What is expected => Render the records as a Markdown table with the columns Row and Line. Begin at the line that contains "The height and" and stop after the line that contains "Action: click(200, 28)", skipping blank lines and leaving out the pictures.

Listed entries =>
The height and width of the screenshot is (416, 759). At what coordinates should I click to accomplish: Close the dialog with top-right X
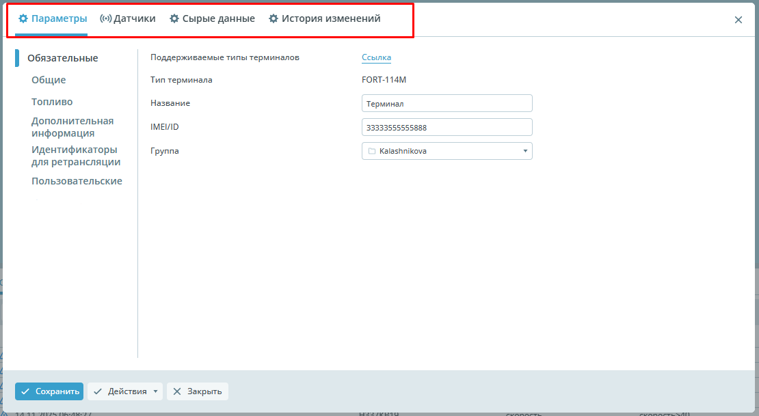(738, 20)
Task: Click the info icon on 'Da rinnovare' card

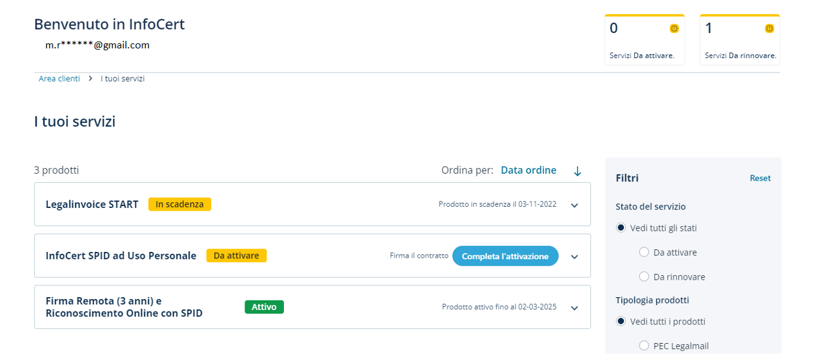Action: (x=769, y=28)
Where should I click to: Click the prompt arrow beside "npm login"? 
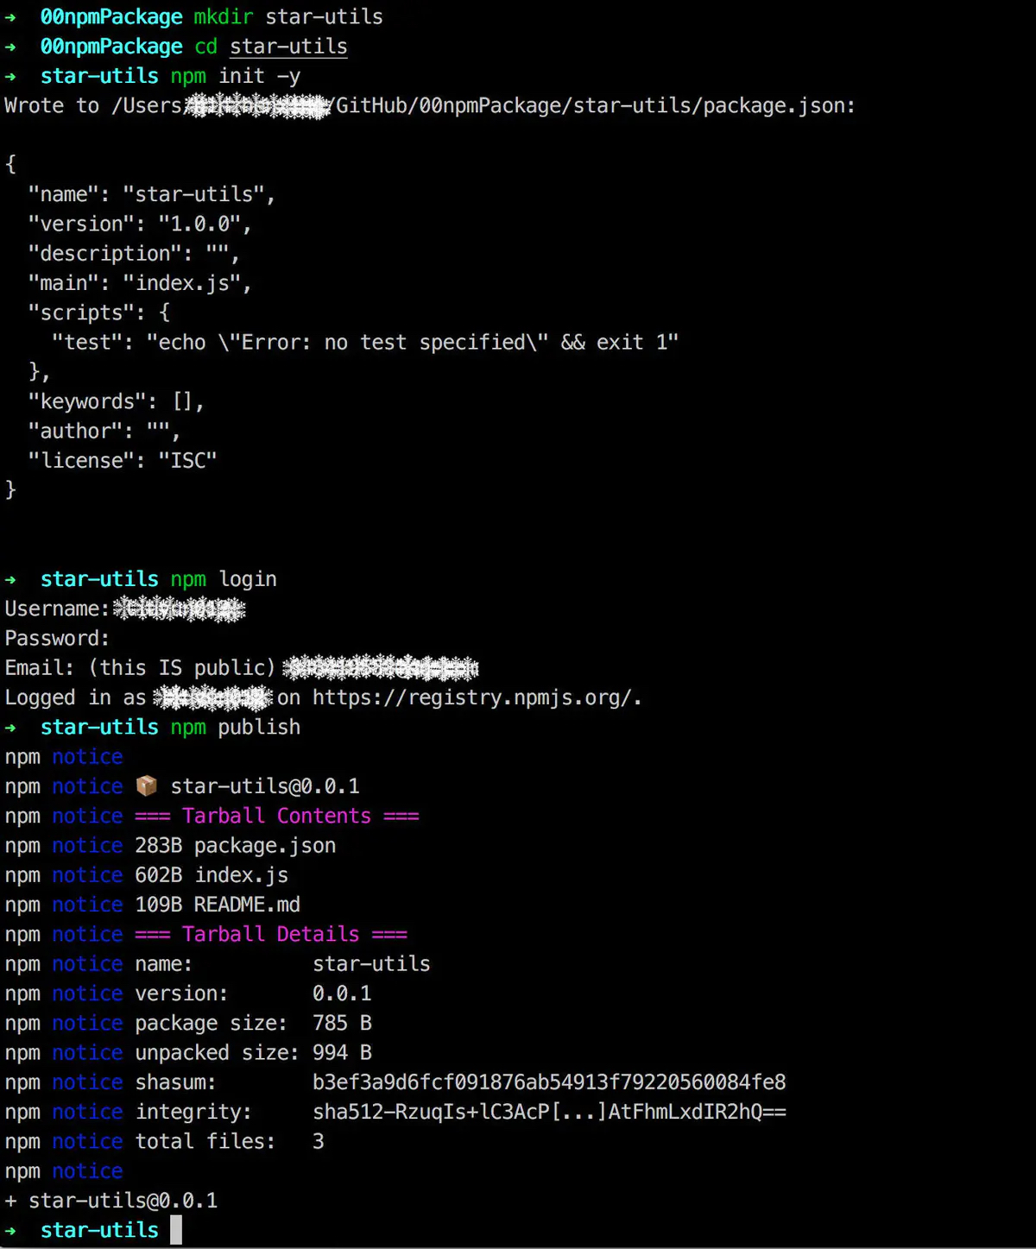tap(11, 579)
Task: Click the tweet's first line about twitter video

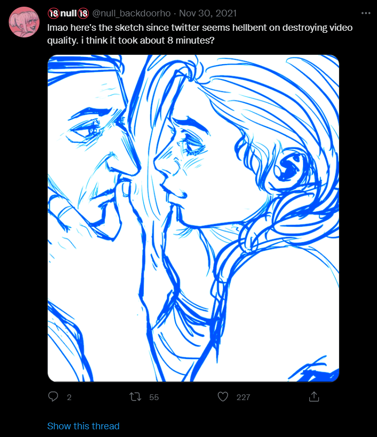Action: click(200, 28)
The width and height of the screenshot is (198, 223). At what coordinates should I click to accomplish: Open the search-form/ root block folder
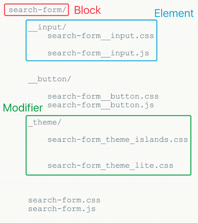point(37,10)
==
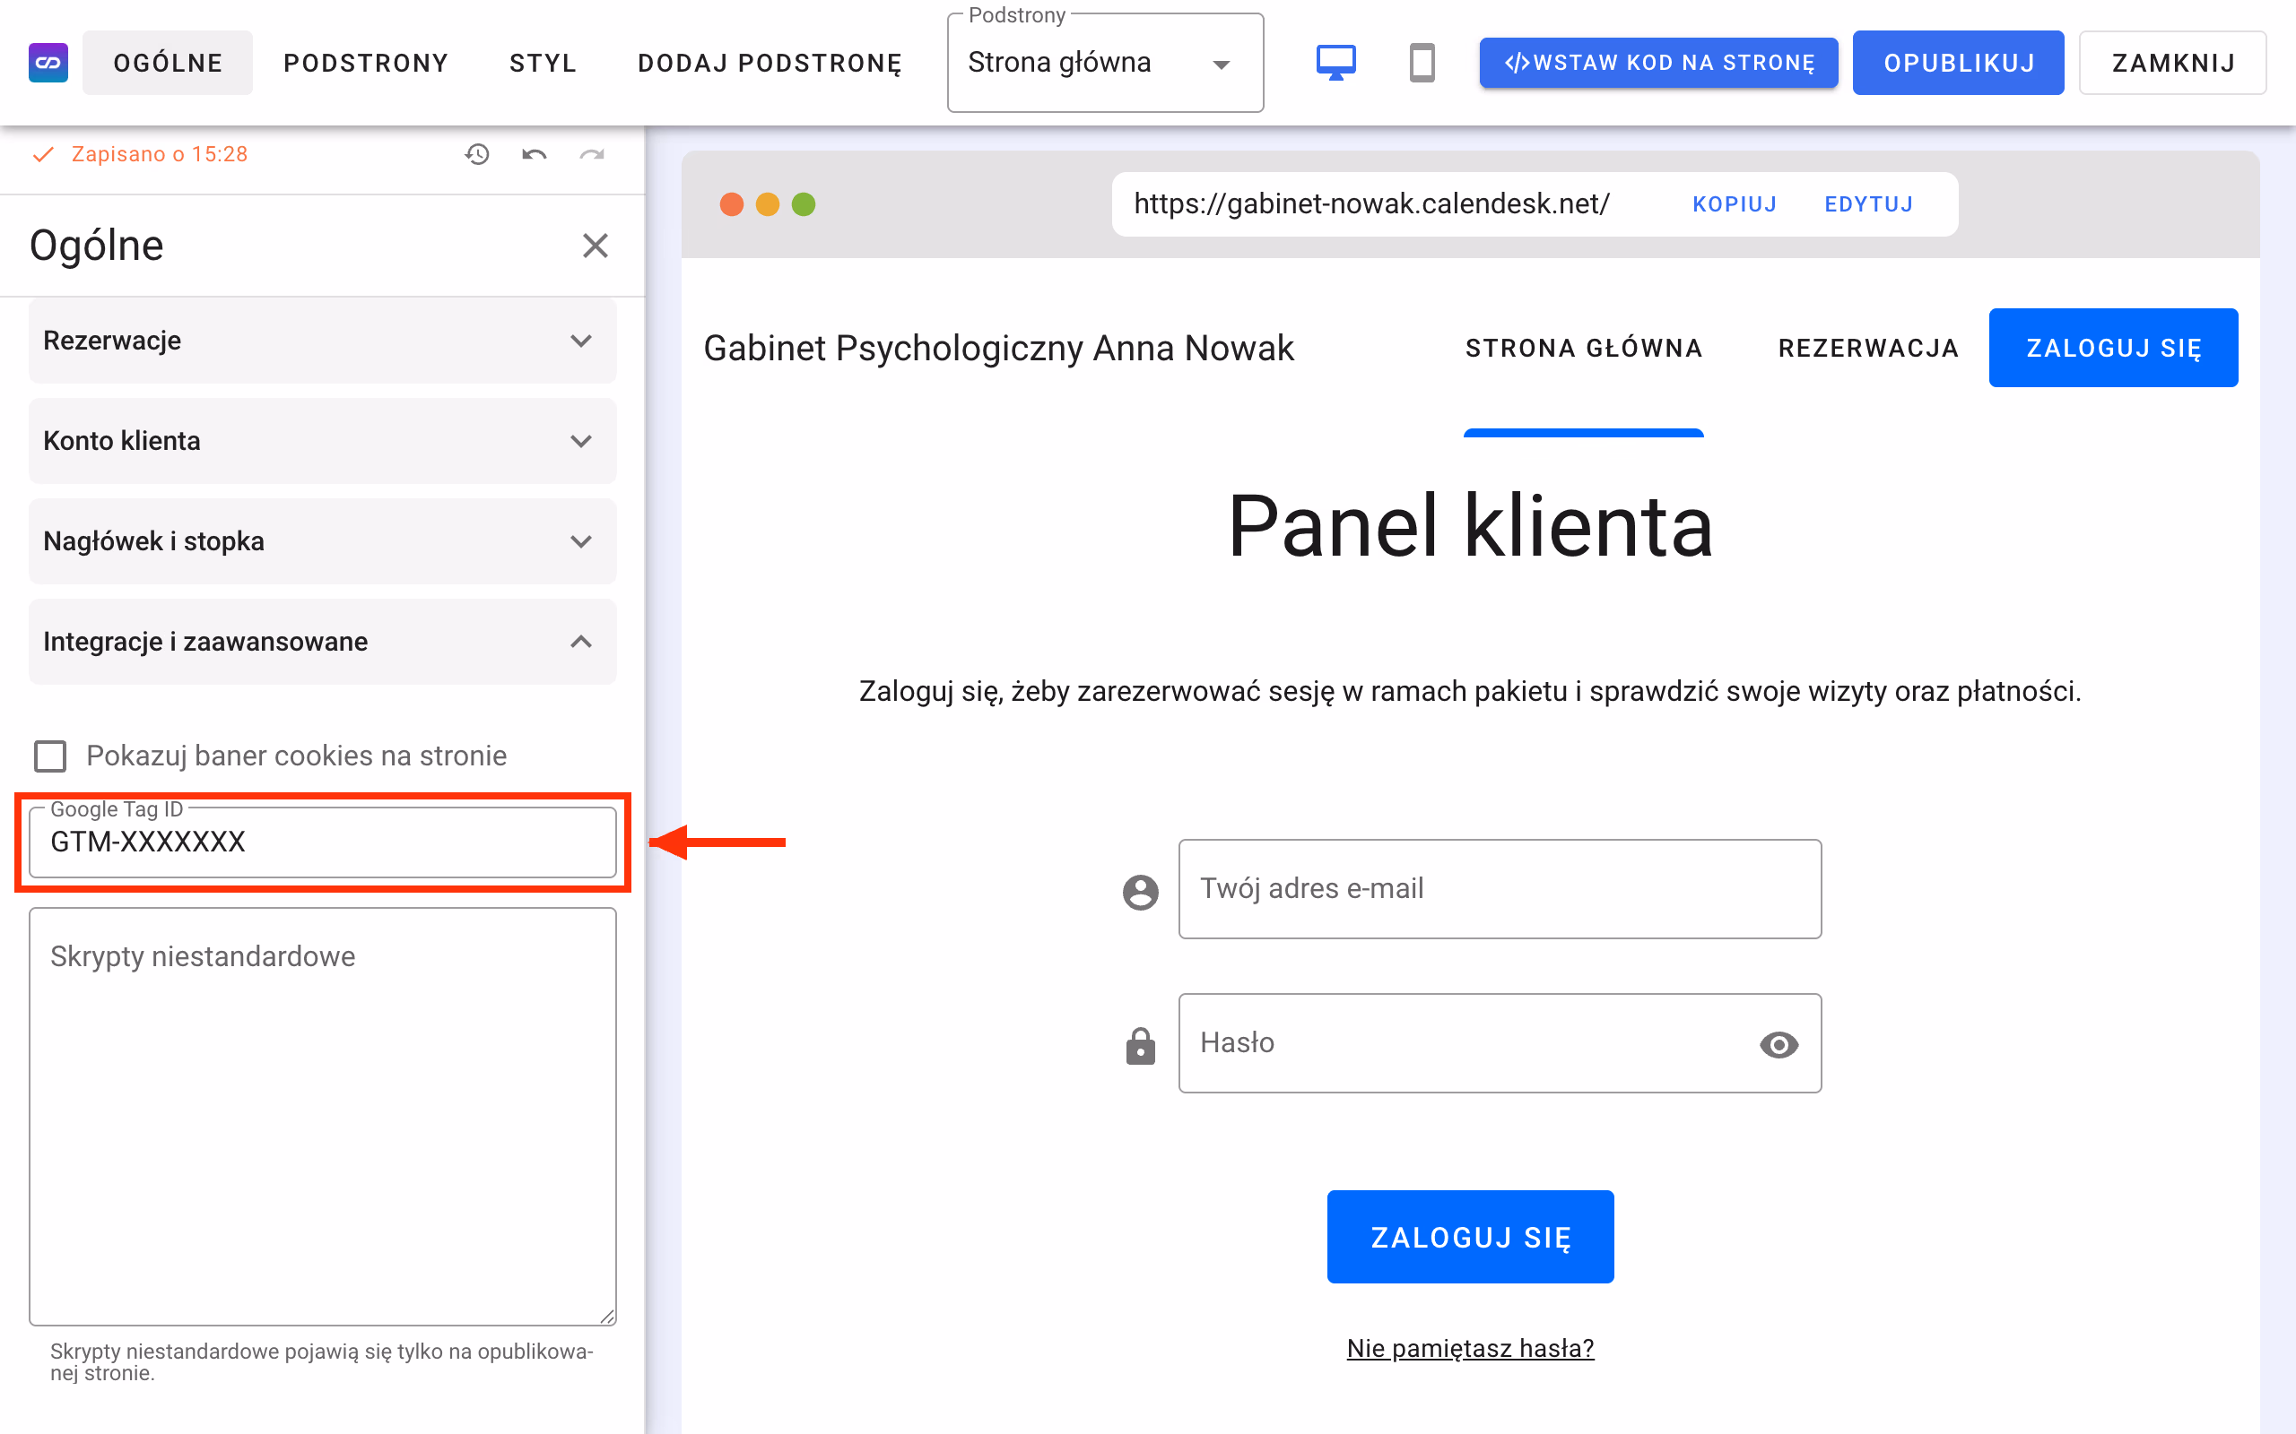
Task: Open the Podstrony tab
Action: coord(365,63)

The response =>
| Row | Line |
|---|---|
| 1 | The height and width of the screenshot is (416, 759). At what coordinates should I click to accomplish: Close the dialog with top-right X |
| 2 | (738, 20) |
| 3 | Task: Click the info icon on 'Da rinnovare' card |
| 4 | Action: (x=769, y=28) |
| 5 | Where should I click to: Click the prompt arrow beside "npm login"?  |
| 6 | tap(11, 579) |
| 7 | Task: Click the tweet's first line about twitter video |
| 8 | Action: click(200, 28) |